The United States reported its first death from measles in 12 years, health officials said Thursday. An autopsy of a Washington state woman who died in the spring revealed her measles infection.
The cause of her death was pneumonia due to measles, but she had not developed the typical symptoms of the disease such as rash, the Washington State Department of Health said Thursday in a statement. Because of this the infection was not detected until her death, the officials said.
The identity of the woman was not revealed, but the authorities said she was from Clallam County. "The woman was most likely exposed to measles at a local medical facility during a recent outbreak in Clallam County. She was there at the same time as a person who later developed a rash and was contagious for measles," the state health department said in the statement.

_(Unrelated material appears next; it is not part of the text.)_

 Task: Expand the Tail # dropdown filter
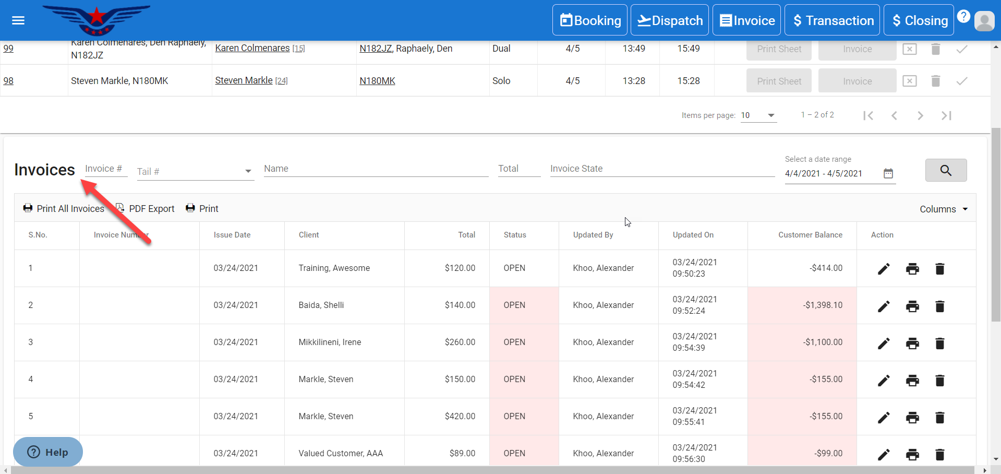248,171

The health department also noted that the woman had various health problems and was on medication that led to a suppressed immune system.

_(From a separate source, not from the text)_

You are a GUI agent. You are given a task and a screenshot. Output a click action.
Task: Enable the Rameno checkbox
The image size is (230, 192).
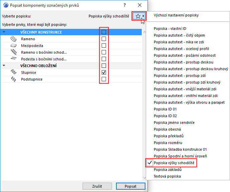point(104,39)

The last death due to measles in the country was recorded in 2003, according to the Centers for Disease Control and Protection.
This marked the 11th measles case in Washington and the sixth in Clallam County, the press release stated. The last active case of measles in the state was recorded in late April, the officials said.
Measles is a highly communicable disease and can spread when an infected person breathes, coughs or sneezes.
"It's very sad that we have a death from measles in the U.S.," Anne Schuchat, director of the National Center for Immunization and Respiratory Diseases at the Centers for Disease Control and Prevention told the Associated Press. "We really rely on people who can be vaccinated to protect those for whom vaccine protection isn't available."
According to USA Today, measles recurred in the country lately after some parents chose not to fully vaccinate their children. In 2014, about 644 people were reportedly infected with the disease.
Recently, some states made it compulsory to get children vaccinated. This year, California and Vermont states barred unvaccinated children from attending school.